Comment by jarym

Comment by jarym 9 days ago

19 replies

Wonder how long before they'll have to start reporting 'suspicious activity' to the government same as financial institutions have to do for money transfers.

A4ET8a8uTh0_v2 9 days ago

You can reasonably assume it is already happening. The only difference is that for FIs it is required by law, that it is relatively similar across the board in terms of implementation and openai is a one giant source of info you wouldn't get anywhere else.

It fairly accurately measured my age, location, place of birth and political inclinations based on our conversations alone. I am certain it can infer a lot more.

  • egorfine 9 days ago

    This.

    There is no other reason to require KYC for a server-side text transformation tool, no matter how impressive it is.

    • Mars008 9 days ago

      The other reason could be the copyright cases they are fighting in court. OAI was ordered to keep all records, including private. Not sure if it was lifted already.

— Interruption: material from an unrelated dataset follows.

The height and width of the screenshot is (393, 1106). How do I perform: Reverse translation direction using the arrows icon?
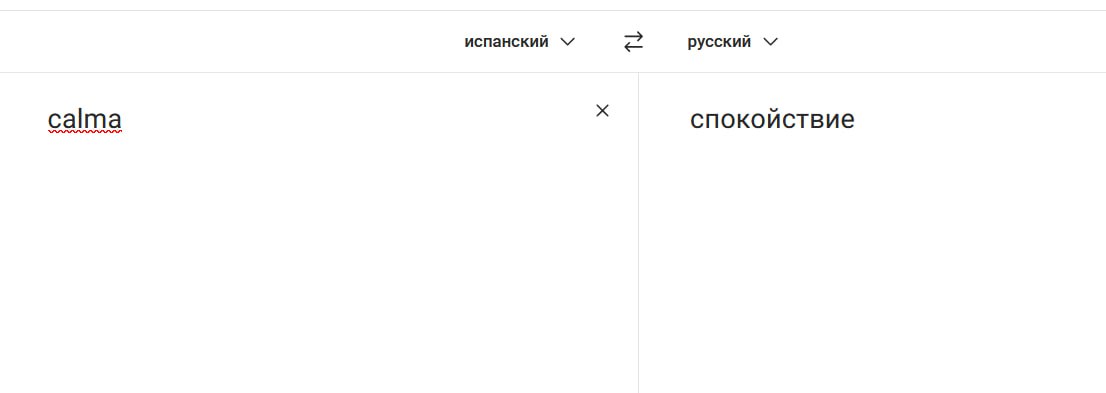633,42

      And another could be EU requirements for age verification. AI can produce adult content.

      There are may be other reasons, like to prevent using OAI models' output to train competing models.

      • egorfine 8 days ago

        > AI can produce adult content.

        They should realize that anything can produce adult content. Anything.

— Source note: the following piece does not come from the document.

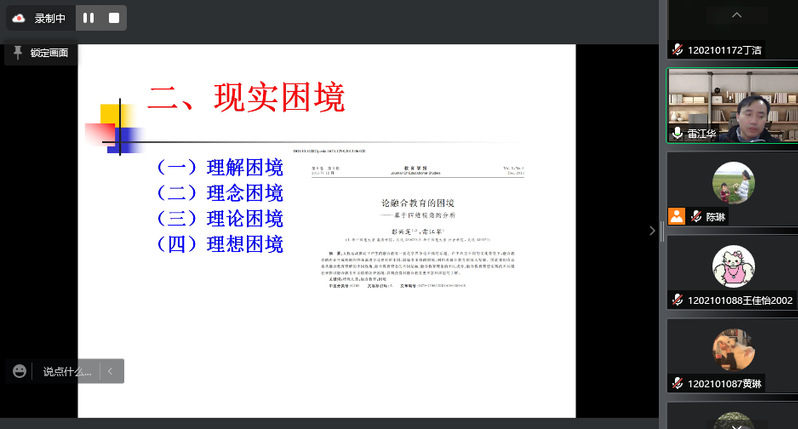
Task: Click muted mic icon of 1202101087贾琳
Action: (x=677, y=384)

    • weird-eye-issue 8 days ago

      No other reason? What about simply fraud protection. The same reason they switched new accounts to be where you have to pay to buy credits first instead of paying at the end of the month. There is a ton of fraud in this industry

      • egorfine 8 days ago

        No worries. Their competitors do not require KYC.

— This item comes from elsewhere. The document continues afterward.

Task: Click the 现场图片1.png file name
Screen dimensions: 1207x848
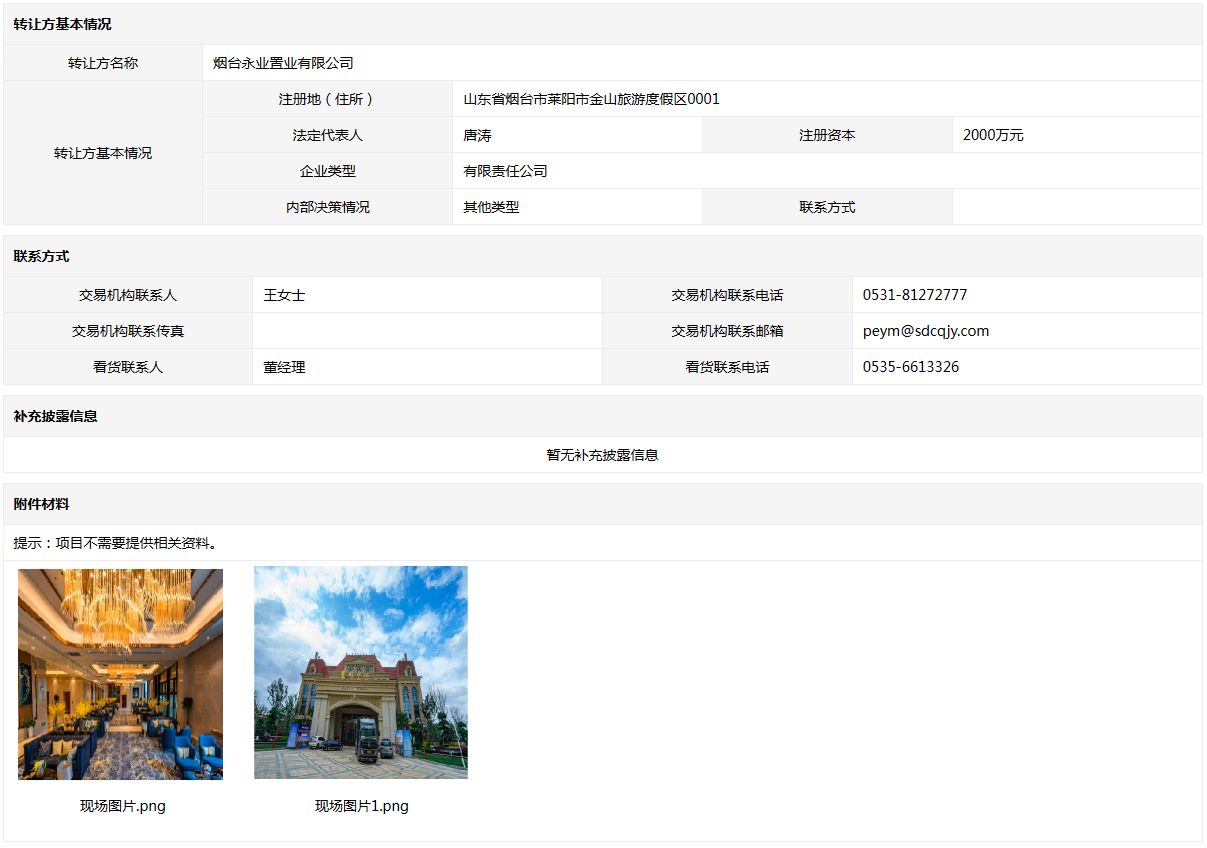Action: [361, 806]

  • weird-eye-issue 9 days ago

    Absolutely not. It would require product, engineering, admin, etc. effort to do that and unless it isn't required by law why would they waste the time when they have a lot else to do?

    • bgwalter 9 days ago

      They have an ex-NSA chief on the board, and doing surveillance voluntarily may result in government help like getting contracts in South-Korea and Argentine that may bring in far more money than the implementation costs. Perhaps they outsource the implementation to Palantir or the NSA. It is basically a simple middleware that is inserted somewhere once the traffic is decrypted.

      So I don't think implementation costs are an obstacle.

    • orthecreedence 9 days ago

      > why would they waste the time

      Because then the NSA shows up with an NSL, you integrate with the fascist surveillance state or you lose your business. How have people forgotten this so fucking quickly?

      • A4ET8a8uTh0_v2 9 days ago

        To be fair, I am interested in the subject and I don't even remember the name of the telecom that tried to buck under pressure and went out of business not long after. It has been that long. It is possible so I give people some grace.

      • weird-eye-issue 8 days ago

        Did you miss where I said "unless it is required by law"

        • orthecreedence 7 days ago

          That's point: it is always required by law. There is no case where it is not required by law.